Here in the United States, it is Mother’s Day; and I find myself reflecting, once again, on two things—first, how blessed and lucky I am to be a mother, and second, on my own mother’s extraordinary generosity of spirit.
Little gestures can mean a great deal in the press of ordinary life. I learned this at my mother’s feet. My mother was wonderful at responding to others’ needs in the small ways that can truly make a difference. She reached out to the little ones in the neighborhood, greeting them when she saw them outside, inviting them into a conversation that continued as long as they lived there. In the days when we had milk delivered to the house, she always greeted the milkman. If she happened to have fresh blueberry muffins that day (which she often did when berries were in season), she would give him one. She did the same for our mailman. She welcomed newcomers. She took walks on summer evenings and stopped to talk to everyone along the way. Although I was an only child, she made sure that I had frequent opportunities to spend time with my many cousins, and that my friends knew they were always welcome in our home.

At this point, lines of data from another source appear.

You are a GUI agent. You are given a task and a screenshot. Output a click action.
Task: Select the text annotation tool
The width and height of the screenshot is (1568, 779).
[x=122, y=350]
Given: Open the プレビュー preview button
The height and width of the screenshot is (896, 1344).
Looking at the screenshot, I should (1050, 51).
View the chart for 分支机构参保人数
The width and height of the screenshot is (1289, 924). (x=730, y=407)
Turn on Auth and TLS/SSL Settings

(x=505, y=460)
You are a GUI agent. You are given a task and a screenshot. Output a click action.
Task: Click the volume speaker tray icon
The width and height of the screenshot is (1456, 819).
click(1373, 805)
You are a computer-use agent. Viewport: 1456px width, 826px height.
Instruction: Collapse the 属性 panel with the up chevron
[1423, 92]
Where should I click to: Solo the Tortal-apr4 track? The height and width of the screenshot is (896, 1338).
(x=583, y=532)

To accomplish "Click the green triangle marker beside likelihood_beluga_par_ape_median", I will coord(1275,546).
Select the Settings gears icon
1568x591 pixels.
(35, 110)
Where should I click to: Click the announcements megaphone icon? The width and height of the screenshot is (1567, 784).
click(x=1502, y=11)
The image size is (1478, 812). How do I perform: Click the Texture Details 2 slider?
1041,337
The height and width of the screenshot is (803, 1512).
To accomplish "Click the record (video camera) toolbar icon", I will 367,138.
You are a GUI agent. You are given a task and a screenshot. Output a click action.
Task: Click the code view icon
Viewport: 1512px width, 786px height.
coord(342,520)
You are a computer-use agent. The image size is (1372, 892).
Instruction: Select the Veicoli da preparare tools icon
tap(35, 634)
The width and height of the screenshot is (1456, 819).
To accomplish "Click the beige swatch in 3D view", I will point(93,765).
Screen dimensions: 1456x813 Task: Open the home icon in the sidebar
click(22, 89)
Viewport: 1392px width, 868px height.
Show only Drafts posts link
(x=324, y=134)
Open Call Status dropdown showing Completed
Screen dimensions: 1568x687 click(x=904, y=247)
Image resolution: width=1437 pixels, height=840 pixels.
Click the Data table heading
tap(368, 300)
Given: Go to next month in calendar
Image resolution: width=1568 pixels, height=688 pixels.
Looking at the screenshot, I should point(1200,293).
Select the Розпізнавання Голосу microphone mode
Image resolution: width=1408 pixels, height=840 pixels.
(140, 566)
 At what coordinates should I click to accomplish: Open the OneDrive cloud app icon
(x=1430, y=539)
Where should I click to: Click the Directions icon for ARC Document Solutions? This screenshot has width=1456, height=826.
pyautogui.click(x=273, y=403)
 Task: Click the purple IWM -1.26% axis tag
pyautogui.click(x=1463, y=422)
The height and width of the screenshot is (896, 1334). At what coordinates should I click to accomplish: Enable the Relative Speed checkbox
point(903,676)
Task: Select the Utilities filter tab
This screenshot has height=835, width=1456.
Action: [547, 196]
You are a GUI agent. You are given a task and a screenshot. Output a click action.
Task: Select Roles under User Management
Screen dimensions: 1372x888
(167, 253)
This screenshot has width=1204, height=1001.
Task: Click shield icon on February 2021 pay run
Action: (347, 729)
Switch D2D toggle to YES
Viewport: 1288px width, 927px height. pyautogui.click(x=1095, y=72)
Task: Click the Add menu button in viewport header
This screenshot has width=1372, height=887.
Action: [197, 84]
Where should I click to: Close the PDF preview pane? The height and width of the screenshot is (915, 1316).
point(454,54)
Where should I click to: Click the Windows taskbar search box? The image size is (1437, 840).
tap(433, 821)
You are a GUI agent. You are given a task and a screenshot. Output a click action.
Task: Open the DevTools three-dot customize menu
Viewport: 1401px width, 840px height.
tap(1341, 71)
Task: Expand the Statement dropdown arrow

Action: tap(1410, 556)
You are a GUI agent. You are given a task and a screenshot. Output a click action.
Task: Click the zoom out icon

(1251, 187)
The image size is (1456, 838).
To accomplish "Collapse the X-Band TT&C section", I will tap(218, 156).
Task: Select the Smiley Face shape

Consciously or otherwise, she practiced what we Catholics call the corporal works of mercy. My father, who typically worked out of town during the week, joined her in these good deeds, large or small, whenever he could. She visited hospitalized friends and family. She went to viewings and funerals—not just for family, but for friends from childhood, neighbors, people she had met through her work, church members—to comfort the grieving. When her long-time customers became too frail to come to her salon, she went to their homes to do their hair—not for money, but in gratitude for their patronage.
She cooked for everyone—the ailing, the grieving, those whom she thought just needed a lift. She delivered dozens of Christmas cookies to the priests first, and then to relatives and neighbors every year. She entertained friends and family graciously. She called her sisters, brothers, nieces, nephews, and cousins regularly, sometimes nightly, if she thought they needed attention. With my father, she made a point to continue the Italian tradition of visiting our older relatives on Sunday as a demonstration of respect. She volunteered tirelessly at church—assuring that vestments were crisp and fresh, taking charge of the altar flowers, making cakes for bake sales, helping out with Girl Scouts. She did anything the school asked of her.
Always a gracious host, she opened her home to my father’s New England family many times, assuring their comfort and spending hours preparing memorable meals from scratch, usually in the summer months when the kitchen was hotter than Hades. She took my father’s brother in at a low point in his life, and with my father helped him to recharge.
Throughout their 49-year marriage, she was a loving, completely committed wife and partner to my father. And when I became a mother, she became a “Nonnie” of infinite, loving patience, who took obvious joy in every minute she spent with her grandchildren.
The remarkable thing is that my grandmother died of the Spanish flu when my mother was only eight. Her notion of mothering, within and beyond her immediate family, was developed in her heart, on her own. She took seriously the values she heard about in church and, consciously or otherwise, lived her faith throughout her life, mothering those around her with everyday kindnesses.
Photo: My mother and me just before my cousin Sally’s wedding. My mother was in pale lavender; I was in buttercup yellow. Sadly, the original color photo has faded.
Consistent with the time, I have almost no photos of her taken in the context of ordinary, day-to-day life. Cell phones have changed all that, and that is one benefit of technology for which I’m very grateful.